◆ **EXERCISE PROMPT**
The word to find is "arrow". State how many lines below contain it, giving only the number.

START SOURCE DATA

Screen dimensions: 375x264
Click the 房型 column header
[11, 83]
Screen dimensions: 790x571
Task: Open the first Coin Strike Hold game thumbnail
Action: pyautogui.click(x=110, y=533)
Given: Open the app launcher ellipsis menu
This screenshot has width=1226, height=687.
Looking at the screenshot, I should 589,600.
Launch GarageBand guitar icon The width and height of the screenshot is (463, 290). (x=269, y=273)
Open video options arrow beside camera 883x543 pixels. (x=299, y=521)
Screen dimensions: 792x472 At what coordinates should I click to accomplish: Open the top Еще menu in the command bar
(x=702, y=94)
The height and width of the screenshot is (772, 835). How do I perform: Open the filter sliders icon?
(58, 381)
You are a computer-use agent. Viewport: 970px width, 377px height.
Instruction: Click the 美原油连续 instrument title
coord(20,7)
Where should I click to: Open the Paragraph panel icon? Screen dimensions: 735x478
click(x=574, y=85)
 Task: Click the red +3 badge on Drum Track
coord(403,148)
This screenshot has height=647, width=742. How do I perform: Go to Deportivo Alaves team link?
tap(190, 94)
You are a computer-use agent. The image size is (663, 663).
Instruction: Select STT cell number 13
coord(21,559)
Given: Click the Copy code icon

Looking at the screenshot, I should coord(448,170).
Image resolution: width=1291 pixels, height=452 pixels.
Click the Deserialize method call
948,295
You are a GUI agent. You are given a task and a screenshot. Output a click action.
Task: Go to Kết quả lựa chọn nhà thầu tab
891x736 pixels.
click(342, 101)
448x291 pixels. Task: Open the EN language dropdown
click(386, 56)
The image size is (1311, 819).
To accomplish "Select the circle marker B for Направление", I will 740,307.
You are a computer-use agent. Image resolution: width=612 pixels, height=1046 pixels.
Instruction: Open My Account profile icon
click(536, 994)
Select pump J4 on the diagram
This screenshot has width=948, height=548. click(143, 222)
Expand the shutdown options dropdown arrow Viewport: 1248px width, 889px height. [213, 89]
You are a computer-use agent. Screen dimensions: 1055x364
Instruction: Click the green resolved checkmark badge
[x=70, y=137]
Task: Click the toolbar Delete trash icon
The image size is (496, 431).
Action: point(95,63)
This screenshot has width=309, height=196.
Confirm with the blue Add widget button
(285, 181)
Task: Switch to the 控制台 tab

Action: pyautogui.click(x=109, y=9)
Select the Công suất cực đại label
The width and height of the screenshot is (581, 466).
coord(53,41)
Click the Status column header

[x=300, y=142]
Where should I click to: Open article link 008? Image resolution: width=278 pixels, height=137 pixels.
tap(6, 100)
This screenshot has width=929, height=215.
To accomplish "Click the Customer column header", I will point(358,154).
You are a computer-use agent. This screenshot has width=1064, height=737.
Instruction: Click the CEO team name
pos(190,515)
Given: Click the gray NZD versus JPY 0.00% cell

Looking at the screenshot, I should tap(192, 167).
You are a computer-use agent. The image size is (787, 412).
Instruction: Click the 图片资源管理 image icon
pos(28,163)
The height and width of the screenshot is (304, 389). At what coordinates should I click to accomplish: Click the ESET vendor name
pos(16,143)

END SOURCE DATA

◆ **WRITTEN ANSWER**
2